Food stamps, together with an older program of free distribution of 15 surplus foodstuffs (including canned chopped meat, lard, peanut butter, nonfat dry milk and, later this month, butter and cheese), now benefit 5,100,000 people in 2,000 counties and cities. Yet hundreds of the nation's poorest localities have elected not to participate in either program. Even where the food-stamp program is operating, some families are so poor that they lack the few dollars needed to buy them. Last month Freeman cut food-stamp prices for the lowest income group in Mississippi (under $30 per month, including some penniless families that do not qualify for welfare because of quirks in the state law), will soon make the reduction nationwide. To buy stamps that can be redeemed for $72 worth of food, for example, a family of six will pay $3 under the new rates rather than $12.
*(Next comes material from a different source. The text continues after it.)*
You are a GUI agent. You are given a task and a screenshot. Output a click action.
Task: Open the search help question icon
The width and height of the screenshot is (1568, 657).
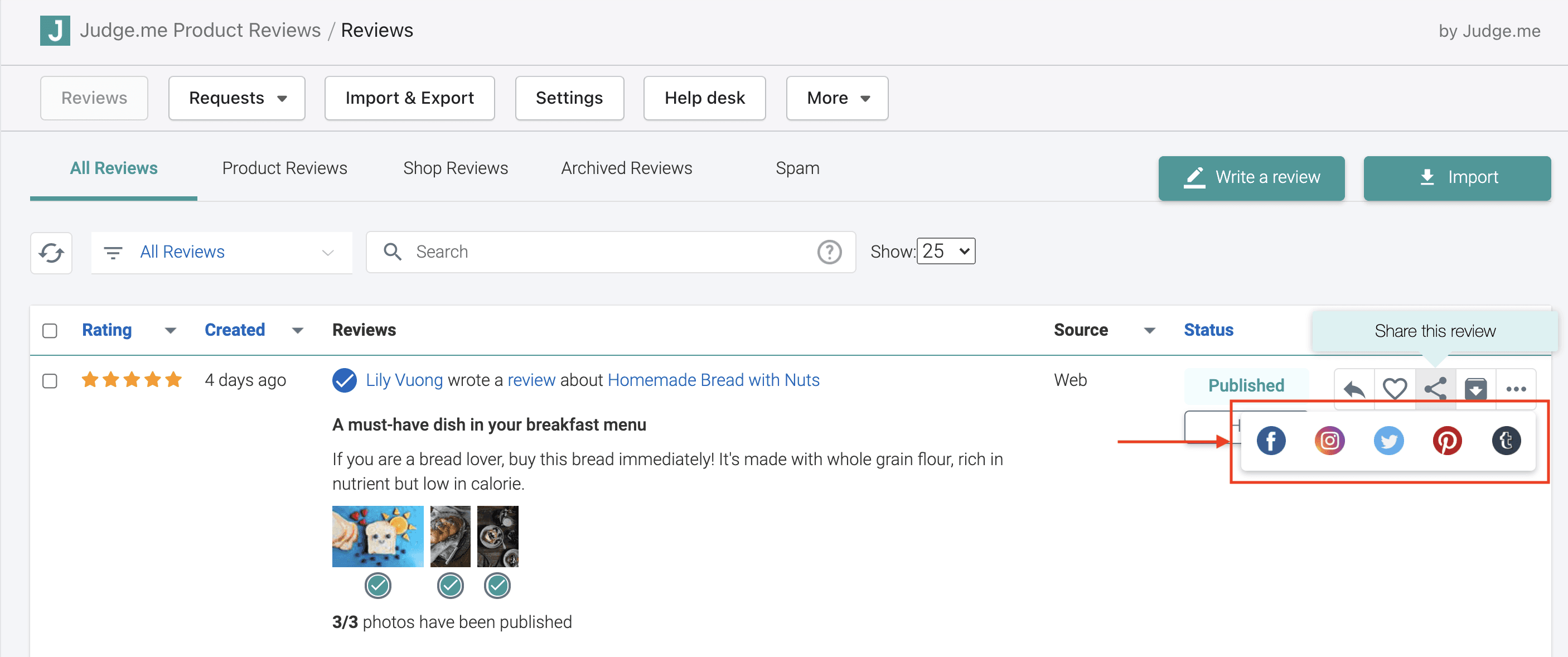pos(829,252)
Sordid Mess. Hunger has traditionally concerned Agriculture Secretaries less than production and prices. Though net farm income last year reached a 19-year high and per-capita farm income has risen roughly 40%, to $1,700, during Freeman's tenure, few farmers gave Washington any credit for their prosperity. This year, with earnings off 6%, the Administration is reaping the blame. Since Freeman took over, a bulging commodity surplus has been halved, thanks largely to increased foreign sales and diversion of cropland to other uses. Yet he has been hotly criticized by many disillusioned farmers for taking too much land out of production. At 49, Freeman is one of the remaining four holdovers from Kennedy's original Cabinet.* He was well aware when he took the Agriculture appointment that his Republican predecessor, Ezra Taft Benson, considered the department a "monster" and a "sordid mess." Ben son stuck it out for eight years nonetheless, and Freeman, despite constant rumors that he is about to resign or be fired, has only 18 months to go to tie that record. At a recent press conference, he jocularly noted that nobody had asked him for quite a while about when he was going to leave. "Two months and not a word," he told reporters. "Do you know something I don't?" Apparently they don't.

*With Secretary of State Dean Rusk, Defense Secretary Robert McNamara, Interior Secretary Stewart Udall.